Welcome to the land of shadows, where evil is the greatest power, where nightfall marks the birth of terror, where your very soul is at risk. Join me as I investigate worlds filled with black magic and dark souls and encounter the monsters rule these wicked places.
This review does not represent the opinions of the general public. It reflects my personal thoughts and opinions on the book.
That said, on to the review!
The Dracula Tapes offered one possible reinterpretation of Bram Stoker's classic novel. The Holmes-Dracula File established a link between Sherlock Holmes and the infamous Count Dracula. Now author Fred Saberhagen transports his readers to the present, where the ancestors of Dracula's beloved Wilhemina Harker have established themselves in Chicago. Theirs has been an existence of wealth and good fortune...until Kate Southerland turns up dead--and more than dead--and her brother Johnny is kidnapped. Not knowing what else to do, the family matriarch calls up an old friend of the family, one Doctor Emile Corday (and if you read The Holmes-Dracula File, you know who I'm really talking about). He tracks down the kidnappers and murderers, only to discover the unthinkable: these ancestors of Mina Harker have been targeted to strike at him!
Overall I found this book as striking as the other two in the series. I especially like the method of Dracula's summoning: it wasn't the flashy sort of summoning one might expect from Hollywood, but a fairly mundane moment heightened into drama by the expectations of the characters and readers alike. Okay, maybe the cracking mirror and the self-extinguishing candle were flashy, perhaps even ostentatious. However, it is the character's initial disappointment and predisposition to something exciting happening--closely paralleling the reader's thoughts, no doubt--that makes it flashy.
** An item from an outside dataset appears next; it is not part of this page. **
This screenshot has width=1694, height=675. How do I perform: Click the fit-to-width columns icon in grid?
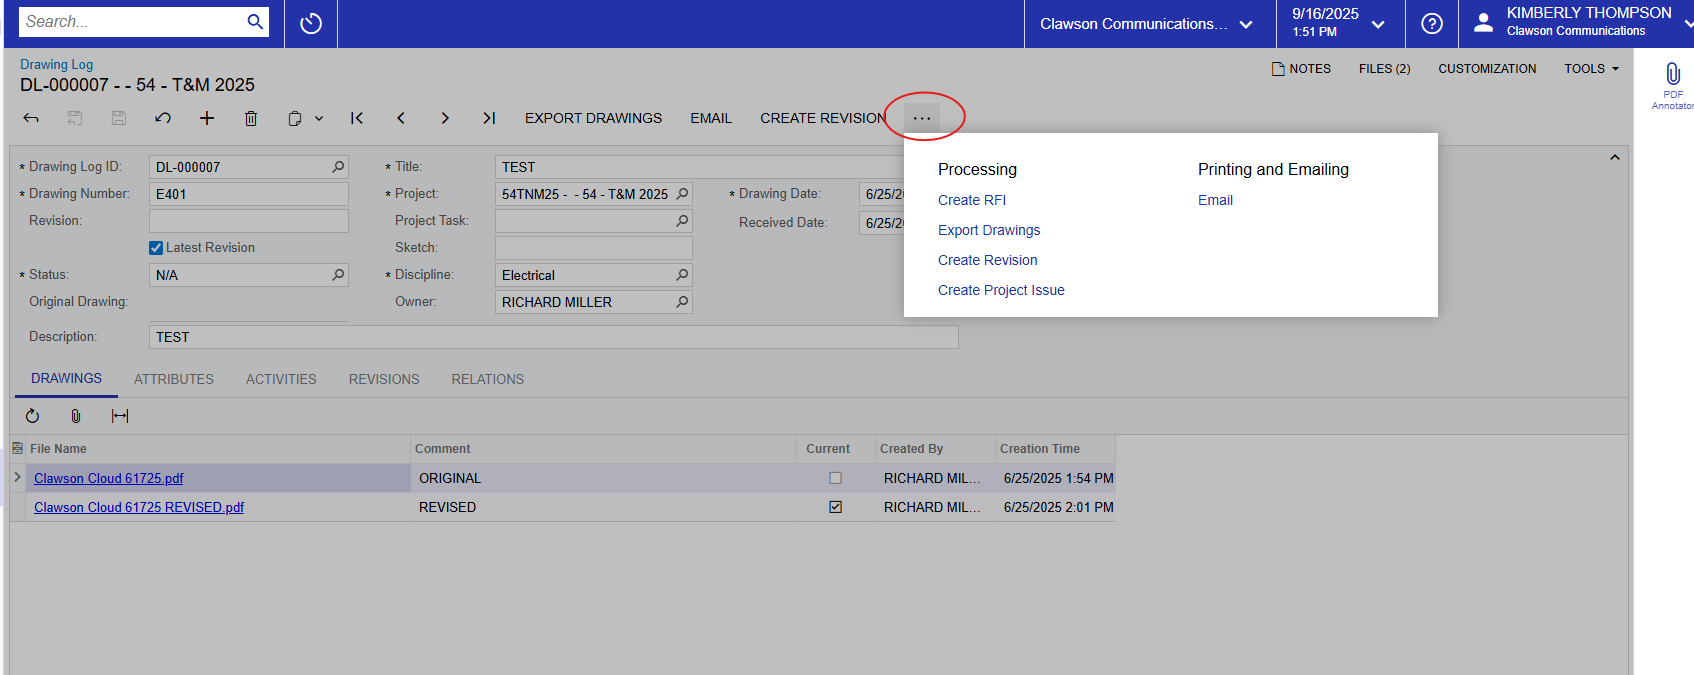pos(120,416)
Would it have quite so exciting if the author had responded to the usual impulse of having something happen immediately? I don't think so. The pause--a rather lengthy one at that--is the key ingredient to making this moment more than mundane.
I mostly liked everything else. The hypnotism of the sister, the boyfriend's charge to the rescue, the understated punishment of the brother's kidnappers, and the final chase through the park were all interesting and effectively implemented. The only problem I have is the incorporation of Morgan Le Fay into the novel. It doesn't really make any sense. Perhaps it's because the sorceress supposedly lived before Dracula's birth, or perhaps it's because the author didn't provide quite enough backstory to indicate why she bears a grudge against Dracula. Okay, she can wave her hand and change her appearance, but I needed something more to make her stand out as the Morgan Le Fay of Arthurian legend. I think I'd have preferred seeing Countess Elizabeth Bathory (the "blood countess" who bathed in maidens' blood) or Countess Mircalla (a.k.a. Carmilla from Sheridan le Fanu fame), two pretty well established historic/literary figures, mixing it up with Dracula. Other than that one objection, I truly enjoyed the book.
After countless movies and countless books--including those by Fred Saberhagen--Dracula in the role of hero is no longer so confusing, disturbing, or difficult to accept as it once was. Seeing him interacting with ordinary human beings who may have a blood tie to him--however faint--is a real treat. Perhaps this is what Anne Rice was contemplating when she wrote Queen of the Damned.